As a low cost manufacturing method it is applicable to produce large volumes of discrete passive devices like resistors, thermistors, varistors and integrated passive devices.

Thick film technology is also one of the alternatives to be used in hybrid integrated circuits and competes and complements typically in electronics miniaturization (parts or elements/area or volume) with SMT based on PCB (printed circuit board)/PWB (printed wiring board) and thin film technology.

==Steps==
A typical thick-film process would consist of the following stages:

===Lasering of substrates===
Typically thick film circuit substrates are Al_{2}O_{3}/alumina, beryllium oxide (BeO), aluminum nitride (AlN), stainless steel, sometimes even some polymers and in rare cases even silicon (Si) coated with silicon dioxide (SiO_{2})., Commonly used substrates for thick-film processes are 94 or 96% alumina. Alumina is very hard and lasering of the material is the most efficient way to machine it. The thick-film process is also a means of miniaturization, where one substrate normally contains many units (final circuits). With lasering it is possible to scribe, profile and drill holes. Scribing is a process where a line of laser pulses is fired into the material and 30–50% of the material is removed; this weakens the substrate, and after all other processes are completed the substrate can easily be divided into single units.
Profiling is, for example, used a lot in sensor fabrication, where a circuit needs to fit round tubes or other different complex shapes.
Drilling of holes can provide a "via" (conductive link) between the two sides of the substrate, normally hole sizes are in the range 0.15–0.2 mm.

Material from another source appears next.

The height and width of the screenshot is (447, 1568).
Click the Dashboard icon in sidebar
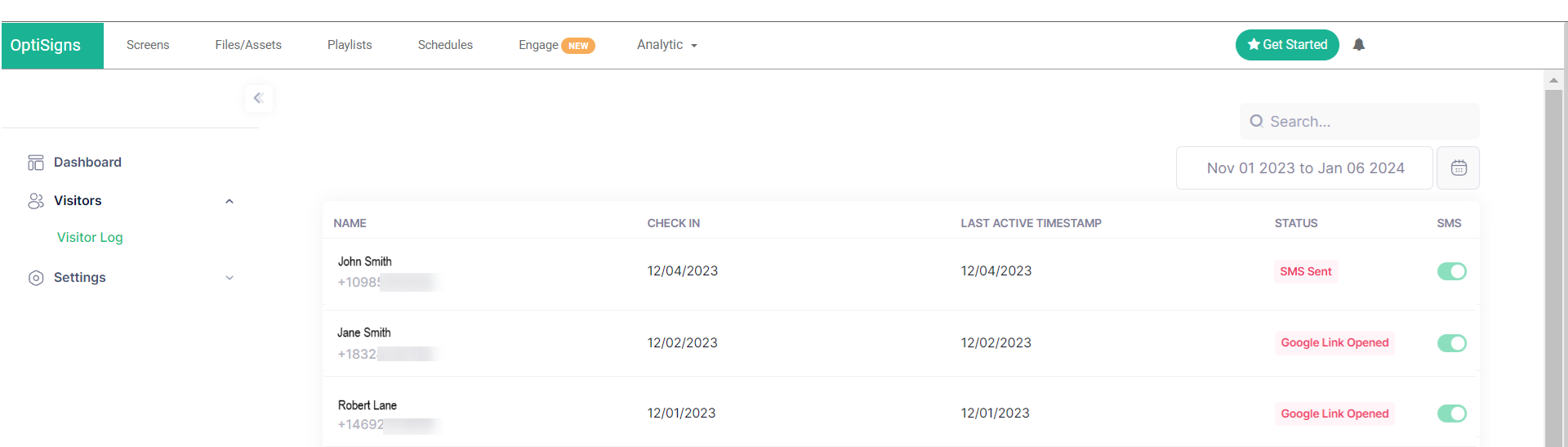(36, 163)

Lasering before processing the substrates has a cost advantage to lasering or dicing using a diamond saw after processing.

===Ink preparation===
Inks for electrodes, terminals, resistors, dielectric layers etc. are commonly prepared by mixing the metal or ceramic powders required with a solvent (ceramic thick film pastes) or polymer pastes to produce a paste for screen-printing. To achieve a homogeneous ink the mixed components of the ink may be passed through a three-roll mill. Alternatively, ready-made inks may be obtained from several companies offering products for the thick-film technologist.

===Screen-printing and its improvements===
Screen-printing is the process of transferring an ink through a patterned woven mesh screen or stencil using a squeegee.

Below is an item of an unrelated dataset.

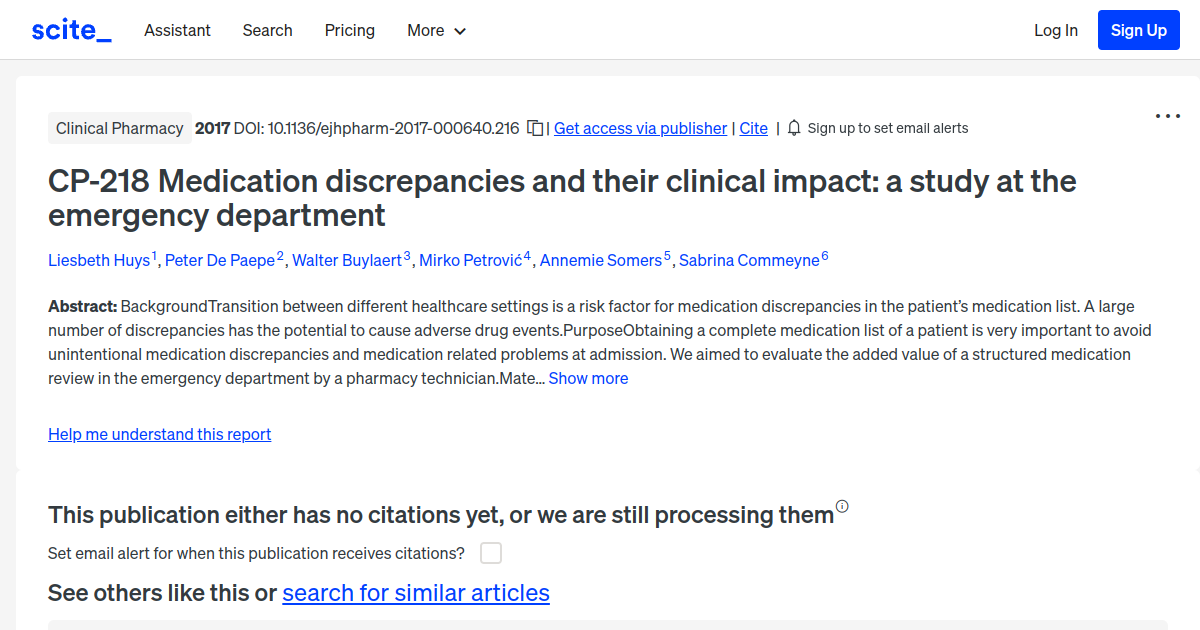Click Show more to expand the abstract
The image size is (1200, 630).
point(588,378)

For improving accuracy, increasing integration density and improving line and space accuracy of traditional screen-printing photoimageable thick-film technology has been developed. Use of these materials however changes typically the process flow and needs different manufacturing tools.

===Drying/Curing===
After allowing time after printing for settling of the ink, each layer of ink that is deposited is usually dried at a moderately high temperature of 50 to 200 C to evaporate the liquid component of the ink and fix the layer temporarily in position on the substrate so that it can be handled or stored before final processing. For inks based on polymers and some solder pastes that cure at these temperatures, this may be the final step that is required. Some inks also require curing by exposure to UV light.

===Firing===
For many of the metal, ceramic and glass inks used in thick film processes a high temperature (usually greater than 300 °C) firing is required to fix the layers in position permanently on the substrate.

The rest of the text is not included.